Der Klimawandel hat hier schon an wichtigen Schrauben gedreht: Auf Grund der sich erwärmenden Meere verdunstet sowohl vom Atlantik als auch im Mittelmeer mehr Wasser als früher und die Tiefdruckgebiete können leichter Wasser tanken als früher. Das würde in Summe für eine Zunahme der Niederschläge sprechen, wenn da nicht eine gegenläufige Entwicklung eingesetzt hätte: Die Westwinde - die die Regentiefs vor sich hertreiben - sind in den vergangenen Jahrzehnten langsamer geworden. So kommt es, dass speziell im Sommer Tiefdruckgebiete seltener über Europa ziehen und sich stabiles Hochdruckwetter mit gnadenlosem Sonnenschein öfter einstellt als früher.

Warum sind die Westwinde schwächer?

Die Abschwächung der Westwinde ist eine direkte Wirkung des Klimawandels. Der in Europa vorherrschende Westwind entsteht, da genau bei uns - in den mittleren Breiten - subtropische Warmluft auf polare Kaltluft trifft. Je stärker der Temperaturgegensatz, desto stärker der Westwind.

Und genau da findet der Treibhauseffekt seinen Hebel: Die Erwärmung der Erde durch die CO2-Zunahme ist nicht gleichmäßig, sie ist an den Polen stärker als am Äquator. Das ist einer der Gründe, wieso die Erwärmung seit der Industrialisierung bei uns in Österreich bei 2,1 Grad und weltweit bei 1,2 Grad liegt. Damit hat sich der Temperaturgegensatz zwischen der Subtropischen Warmluft und der Polaren Kaltluft abgeschwächt - und als direkte Folge auch der Westwind.

"Das hat Auswirkungen die extremer sind, als es sich die Klimatologen noch vor ein paar Jahrzehnten ausmalen konnten.
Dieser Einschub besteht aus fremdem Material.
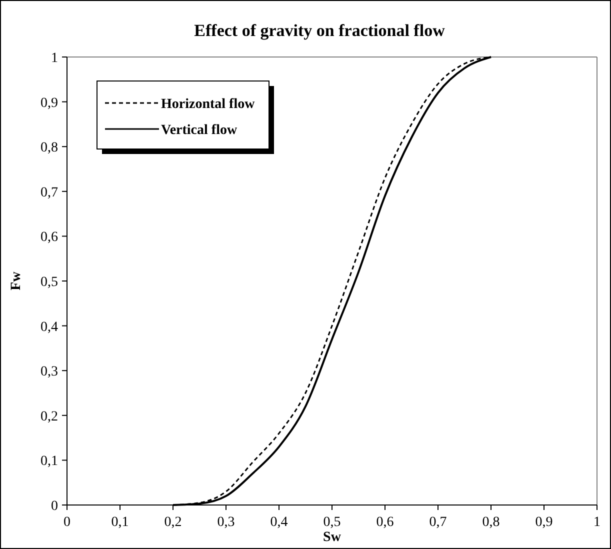 This screenshot has height=549, width=611. What do you see at coordinates (320, 30) in the screenshot?
I see `chart-title: Effect of gravity on fractional flow` at bounding box center [320, 30].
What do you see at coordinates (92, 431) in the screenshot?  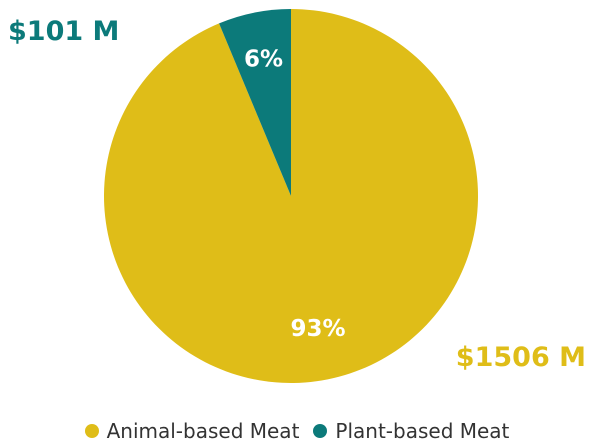 I see `legend-swatch-animal` at bounding box center [92, 431].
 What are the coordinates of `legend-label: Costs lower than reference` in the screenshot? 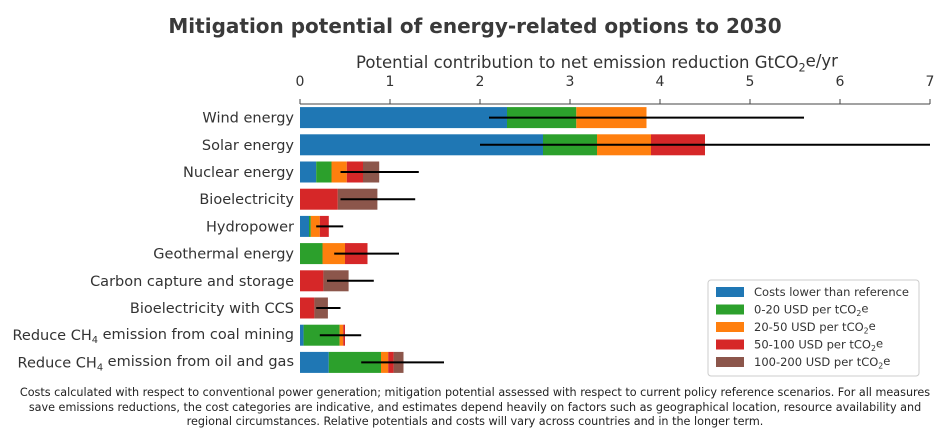 It's located at (832, 292).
Daher bleibt im Übrigen das Einbremsen des Klimawandels das Gebot der Stunde."

Fazit

Trockenheit und Dürregefahr sind durch den Klimawandel gestiegen, da die regenbringenden Westwinde schwächer geworden sind. Die Aufgabe von Gründachern ist es nun, Regenwasser am Dach zurückzuhalten und damit für Trockenzeiten zu retten.